Gratuidad

Es difícil saber de dónde surgió la peregrina idea de que los derechos no deben tener costo, pero ya se ha convertido casi en un lugar común en este país. Se nos ha repetido hasta el cansancio que si se nos cobra por algo ya no puede ser considerado un derecho porque ellos, por definición, debieran estar desprovistos de toda contraprestación económica.
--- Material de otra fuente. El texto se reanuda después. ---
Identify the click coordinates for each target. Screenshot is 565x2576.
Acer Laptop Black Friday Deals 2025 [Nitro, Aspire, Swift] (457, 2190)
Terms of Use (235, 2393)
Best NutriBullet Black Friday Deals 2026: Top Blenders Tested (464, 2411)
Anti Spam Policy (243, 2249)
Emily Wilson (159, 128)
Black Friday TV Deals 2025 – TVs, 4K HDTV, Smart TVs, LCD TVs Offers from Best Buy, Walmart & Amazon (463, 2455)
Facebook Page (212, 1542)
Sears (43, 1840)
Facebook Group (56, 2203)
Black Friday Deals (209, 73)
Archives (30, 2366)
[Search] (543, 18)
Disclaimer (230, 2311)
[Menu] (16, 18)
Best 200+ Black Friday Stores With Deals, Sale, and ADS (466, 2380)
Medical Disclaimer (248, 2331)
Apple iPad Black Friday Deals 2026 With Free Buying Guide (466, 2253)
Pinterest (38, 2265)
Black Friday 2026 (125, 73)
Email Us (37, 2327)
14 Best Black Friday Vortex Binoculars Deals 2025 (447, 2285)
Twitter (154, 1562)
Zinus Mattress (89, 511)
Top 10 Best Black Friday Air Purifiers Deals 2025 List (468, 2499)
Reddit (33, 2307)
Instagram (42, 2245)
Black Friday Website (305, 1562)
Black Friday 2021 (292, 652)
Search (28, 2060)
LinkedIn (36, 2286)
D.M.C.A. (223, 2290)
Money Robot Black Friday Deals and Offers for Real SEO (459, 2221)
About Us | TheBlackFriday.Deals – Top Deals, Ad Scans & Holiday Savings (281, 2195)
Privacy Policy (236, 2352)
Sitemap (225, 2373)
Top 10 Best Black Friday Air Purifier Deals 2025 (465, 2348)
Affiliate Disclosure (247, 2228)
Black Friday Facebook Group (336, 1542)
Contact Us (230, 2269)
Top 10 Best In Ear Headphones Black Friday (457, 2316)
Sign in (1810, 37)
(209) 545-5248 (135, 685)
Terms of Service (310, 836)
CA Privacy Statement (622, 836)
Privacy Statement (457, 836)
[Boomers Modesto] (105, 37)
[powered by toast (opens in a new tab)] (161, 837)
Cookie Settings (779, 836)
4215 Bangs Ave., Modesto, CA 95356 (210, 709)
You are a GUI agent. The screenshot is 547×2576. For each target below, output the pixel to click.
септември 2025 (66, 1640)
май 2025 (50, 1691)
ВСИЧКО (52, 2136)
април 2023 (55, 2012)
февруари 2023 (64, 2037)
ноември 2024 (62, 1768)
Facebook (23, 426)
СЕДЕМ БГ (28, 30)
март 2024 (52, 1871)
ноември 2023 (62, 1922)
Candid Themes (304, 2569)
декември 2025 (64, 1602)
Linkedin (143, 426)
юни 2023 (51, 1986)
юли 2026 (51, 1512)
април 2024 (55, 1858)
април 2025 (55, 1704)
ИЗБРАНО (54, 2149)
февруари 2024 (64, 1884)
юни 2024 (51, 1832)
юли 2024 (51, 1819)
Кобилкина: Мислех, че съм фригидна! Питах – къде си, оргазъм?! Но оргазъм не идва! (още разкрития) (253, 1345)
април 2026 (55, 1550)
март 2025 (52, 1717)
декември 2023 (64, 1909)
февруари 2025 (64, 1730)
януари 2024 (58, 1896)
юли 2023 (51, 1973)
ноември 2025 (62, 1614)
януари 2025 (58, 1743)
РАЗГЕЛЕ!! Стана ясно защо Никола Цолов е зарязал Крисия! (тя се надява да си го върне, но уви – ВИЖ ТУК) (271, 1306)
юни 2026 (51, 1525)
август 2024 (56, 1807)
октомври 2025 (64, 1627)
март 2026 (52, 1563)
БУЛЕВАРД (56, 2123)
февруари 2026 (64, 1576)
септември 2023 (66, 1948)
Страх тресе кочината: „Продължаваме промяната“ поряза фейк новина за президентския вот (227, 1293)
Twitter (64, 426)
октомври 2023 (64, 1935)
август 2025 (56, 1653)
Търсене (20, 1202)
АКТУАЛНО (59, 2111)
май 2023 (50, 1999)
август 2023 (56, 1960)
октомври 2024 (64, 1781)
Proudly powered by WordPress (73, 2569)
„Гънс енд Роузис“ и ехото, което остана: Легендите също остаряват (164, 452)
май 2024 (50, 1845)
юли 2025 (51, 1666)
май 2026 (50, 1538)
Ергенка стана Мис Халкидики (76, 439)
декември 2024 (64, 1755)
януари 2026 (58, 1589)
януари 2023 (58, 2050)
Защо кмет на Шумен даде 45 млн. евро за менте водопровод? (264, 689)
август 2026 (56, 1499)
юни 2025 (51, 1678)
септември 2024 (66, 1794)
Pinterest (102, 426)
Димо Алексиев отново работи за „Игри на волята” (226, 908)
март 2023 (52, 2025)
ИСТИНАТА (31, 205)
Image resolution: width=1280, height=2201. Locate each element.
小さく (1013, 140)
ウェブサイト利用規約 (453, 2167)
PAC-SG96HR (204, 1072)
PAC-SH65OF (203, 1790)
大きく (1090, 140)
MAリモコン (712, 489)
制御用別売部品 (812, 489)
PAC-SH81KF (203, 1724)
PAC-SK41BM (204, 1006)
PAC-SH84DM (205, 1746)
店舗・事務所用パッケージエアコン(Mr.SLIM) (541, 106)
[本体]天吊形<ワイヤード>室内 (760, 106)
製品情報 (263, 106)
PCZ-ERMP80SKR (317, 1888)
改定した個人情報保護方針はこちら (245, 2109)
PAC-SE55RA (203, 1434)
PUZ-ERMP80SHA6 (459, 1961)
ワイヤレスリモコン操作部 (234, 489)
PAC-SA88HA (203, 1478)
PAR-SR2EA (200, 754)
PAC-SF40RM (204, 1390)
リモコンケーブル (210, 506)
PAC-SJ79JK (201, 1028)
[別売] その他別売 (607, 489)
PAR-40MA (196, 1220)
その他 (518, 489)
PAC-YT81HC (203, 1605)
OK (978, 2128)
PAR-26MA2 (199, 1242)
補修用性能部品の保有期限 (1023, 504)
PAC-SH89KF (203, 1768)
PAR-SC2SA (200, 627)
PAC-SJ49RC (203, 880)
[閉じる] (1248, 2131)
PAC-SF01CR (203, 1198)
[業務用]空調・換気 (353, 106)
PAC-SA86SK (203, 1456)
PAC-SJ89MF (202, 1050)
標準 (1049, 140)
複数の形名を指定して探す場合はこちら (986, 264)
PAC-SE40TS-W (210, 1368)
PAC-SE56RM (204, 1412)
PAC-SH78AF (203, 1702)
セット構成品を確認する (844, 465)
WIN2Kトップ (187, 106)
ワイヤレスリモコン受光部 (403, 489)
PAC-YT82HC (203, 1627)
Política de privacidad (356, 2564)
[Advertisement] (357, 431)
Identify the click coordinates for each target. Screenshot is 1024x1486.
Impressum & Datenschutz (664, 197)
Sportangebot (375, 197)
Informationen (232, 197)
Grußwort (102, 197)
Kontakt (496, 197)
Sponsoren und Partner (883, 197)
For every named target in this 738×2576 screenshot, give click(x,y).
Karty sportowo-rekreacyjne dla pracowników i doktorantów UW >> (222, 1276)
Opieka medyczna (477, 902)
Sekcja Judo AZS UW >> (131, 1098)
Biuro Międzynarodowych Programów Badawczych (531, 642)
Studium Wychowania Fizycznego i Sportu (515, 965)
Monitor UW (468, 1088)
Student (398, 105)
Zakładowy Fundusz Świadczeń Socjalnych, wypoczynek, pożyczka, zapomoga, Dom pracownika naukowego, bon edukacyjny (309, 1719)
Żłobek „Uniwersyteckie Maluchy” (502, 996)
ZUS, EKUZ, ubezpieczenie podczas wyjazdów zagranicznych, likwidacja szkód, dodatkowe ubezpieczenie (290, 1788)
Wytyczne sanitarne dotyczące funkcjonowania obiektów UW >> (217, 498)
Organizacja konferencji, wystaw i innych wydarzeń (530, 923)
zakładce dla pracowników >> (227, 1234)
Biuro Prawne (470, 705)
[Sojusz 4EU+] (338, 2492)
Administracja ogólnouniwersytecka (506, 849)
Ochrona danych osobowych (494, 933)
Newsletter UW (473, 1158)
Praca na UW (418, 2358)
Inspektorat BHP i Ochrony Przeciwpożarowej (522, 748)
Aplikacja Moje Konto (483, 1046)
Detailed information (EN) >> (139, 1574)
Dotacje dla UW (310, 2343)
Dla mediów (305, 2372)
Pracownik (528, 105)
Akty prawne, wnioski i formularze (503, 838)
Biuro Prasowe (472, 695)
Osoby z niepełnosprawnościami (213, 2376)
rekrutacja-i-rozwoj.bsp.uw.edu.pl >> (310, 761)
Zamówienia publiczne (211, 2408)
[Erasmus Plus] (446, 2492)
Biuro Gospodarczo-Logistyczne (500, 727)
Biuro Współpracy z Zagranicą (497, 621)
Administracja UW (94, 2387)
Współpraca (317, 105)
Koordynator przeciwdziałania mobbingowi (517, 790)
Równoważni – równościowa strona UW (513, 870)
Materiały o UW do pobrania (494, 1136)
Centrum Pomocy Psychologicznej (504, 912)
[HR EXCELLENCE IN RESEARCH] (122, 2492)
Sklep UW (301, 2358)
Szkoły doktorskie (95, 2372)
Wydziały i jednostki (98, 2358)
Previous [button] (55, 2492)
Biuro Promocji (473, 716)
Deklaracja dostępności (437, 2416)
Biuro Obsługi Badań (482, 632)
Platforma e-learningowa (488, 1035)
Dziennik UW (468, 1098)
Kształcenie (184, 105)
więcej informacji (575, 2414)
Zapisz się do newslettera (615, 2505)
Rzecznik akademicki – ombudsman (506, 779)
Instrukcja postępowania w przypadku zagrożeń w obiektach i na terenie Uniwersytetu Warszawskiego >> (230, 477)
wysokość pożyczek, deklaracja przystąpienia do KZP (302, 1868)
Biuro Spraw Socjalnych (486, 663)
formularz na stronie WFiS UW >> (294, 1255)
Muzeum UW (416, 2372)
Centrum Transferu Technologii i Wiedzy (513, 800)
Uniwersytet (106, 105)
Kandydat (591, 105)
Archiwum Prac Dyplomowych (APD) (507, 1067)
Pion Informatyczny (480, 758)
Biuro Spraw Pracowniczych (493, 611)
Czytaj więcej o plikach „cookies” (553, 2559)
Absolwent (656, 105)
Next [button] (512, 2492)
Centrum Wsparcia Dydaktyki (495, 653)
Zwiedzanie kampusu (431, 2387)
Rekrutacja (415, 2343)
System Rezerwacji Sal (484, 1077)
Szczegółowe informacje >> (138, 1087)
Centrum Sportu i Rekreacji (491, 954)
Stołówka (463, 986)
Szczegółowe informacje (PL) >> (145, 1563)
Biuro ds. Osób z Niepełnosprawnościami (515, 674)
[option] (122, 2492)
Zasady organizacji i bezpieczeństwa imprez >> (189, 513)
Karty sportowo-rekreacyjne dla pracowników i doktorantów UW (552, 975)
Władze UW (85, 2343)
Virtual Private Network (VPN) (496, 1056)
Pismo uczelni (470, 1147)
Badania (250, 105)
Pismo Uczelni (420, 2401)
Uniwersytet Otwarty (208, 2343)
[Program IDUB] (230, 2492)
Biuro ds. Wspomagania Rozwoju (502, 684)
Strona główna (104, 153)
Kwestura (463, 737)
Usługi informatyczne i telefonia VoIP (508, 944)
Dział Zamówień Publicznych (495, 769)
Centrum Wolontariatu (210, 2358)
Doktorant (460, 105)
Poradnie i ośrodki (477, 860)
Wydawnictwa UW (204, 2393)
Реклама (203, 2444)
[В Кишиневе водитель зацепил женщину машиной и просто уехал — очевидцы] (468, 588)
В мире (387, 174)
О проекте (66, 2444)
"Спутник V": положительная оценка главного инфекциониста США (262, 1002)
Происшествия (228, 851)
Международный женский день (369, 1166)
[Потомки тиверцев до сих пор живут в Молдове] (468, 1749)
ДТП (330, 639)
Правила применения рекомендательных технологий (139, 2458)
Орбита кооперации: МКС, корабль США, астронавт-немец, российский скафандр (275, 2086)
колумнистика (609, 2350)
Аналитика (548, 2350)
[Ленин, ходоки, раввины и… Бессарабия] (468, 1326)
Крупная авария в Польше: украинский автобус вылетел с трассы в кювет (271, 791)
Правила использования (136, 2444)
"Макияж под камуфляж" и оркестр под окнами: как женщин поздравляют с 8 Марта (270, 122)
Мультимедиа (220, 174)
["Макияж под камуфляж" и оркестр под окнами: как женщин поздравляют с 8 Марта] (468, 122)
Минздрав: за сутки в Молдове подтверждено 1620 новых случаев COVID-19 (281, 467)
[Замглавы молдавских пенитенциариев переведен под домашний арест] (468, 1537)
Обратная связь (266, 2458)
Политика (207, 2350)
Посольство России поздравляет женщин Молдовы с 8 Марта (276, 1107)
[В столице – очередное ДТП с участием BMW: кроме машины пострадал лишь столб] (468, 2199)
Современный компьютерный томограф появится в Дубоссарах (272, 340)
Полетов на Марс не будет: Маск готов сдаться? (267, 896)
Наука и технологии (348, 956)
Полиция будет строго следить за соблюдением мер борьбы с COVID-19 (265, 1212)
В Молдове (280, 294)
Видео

La Constitución reconoce derechos sociales en materias como salud, educación y seguridad social. El Pacto de la ONU agrega otros como el derecho a un nivel de vida adecuado, lo que incluye la alimentación, el vestido y la vivienda. Pero nada de lo anterior significa que las personas tengamos derecho a que se nos provea de salud, alimento o vivienda en forma gratuita. La principal consecuencia de considerar estas prestaciones como derechos es otra, es la obligación que asumen los estados de desarrollar políticas públicas que les permitan a todos sus ciudadanos acceder efectivamente a ellos, independientemente de su condición social. No es simplemente porque nuestros estados son pobres que estos bienes no se asignan gratuitamente en forma universal, pues por muy ricos que seamos, siempre nuestras necesidades superarán a nuestros recursos y lo que hoy nos parece superfluo mañana bien puede sernos fundamental.

Es cierto que en materia educacional la situación es algo distinta, desde el momento en que el Estado obliga a todos a cursar la enseñanza escolar. Como ese tipo de educación ya no es una opción para los ciudadanos, es lógico que deba ser provista por el Estado en forma gratuita. Distinta es la situación de la educación superior que, además de no ser obligatoria, apareja mejoras significativas en la posición económica de quienes la cursan. Por ello, en este caso la obligación del Estado se limita a asegurar que nadie sea excluido por motivos puramente económicos. Esto último puede lograrse estableciendo una educación gratuita para los más desfavorecidos o bien sistemas de becas u otro tipo de ayudas estudiantiles. El pacto antes citado reconoce expresamente lo anterior, señalando que la educación primaria debe ser obligatoria y, por ende, gratuita para todos. Para la enseñanza secundaria y superior, que no considera obligatorias, solo dispone la obligación estatal de hacerlas accesibles a todos, señalando que ello debe hacerse sobre la base de la capacidad de cada uno, por cualquier medio apropiado y, en particular, por la implementación progresiva de la enseñanza gratuita, pero siempre bajo un criterio de focalización.

Parece razonable lo anterior puesto que la gratuidad universal de la enseñanza universitaria, además de cara, limita la innovación, pues las universidades y sus programas necesariamente deben pasar a ser controlados centralmente, precisamente para acotar los costos. Más grave aún: es injusta, pues tiende a beneficiar a las personas más pudientes que son las que mayoritariamente acceden a ella.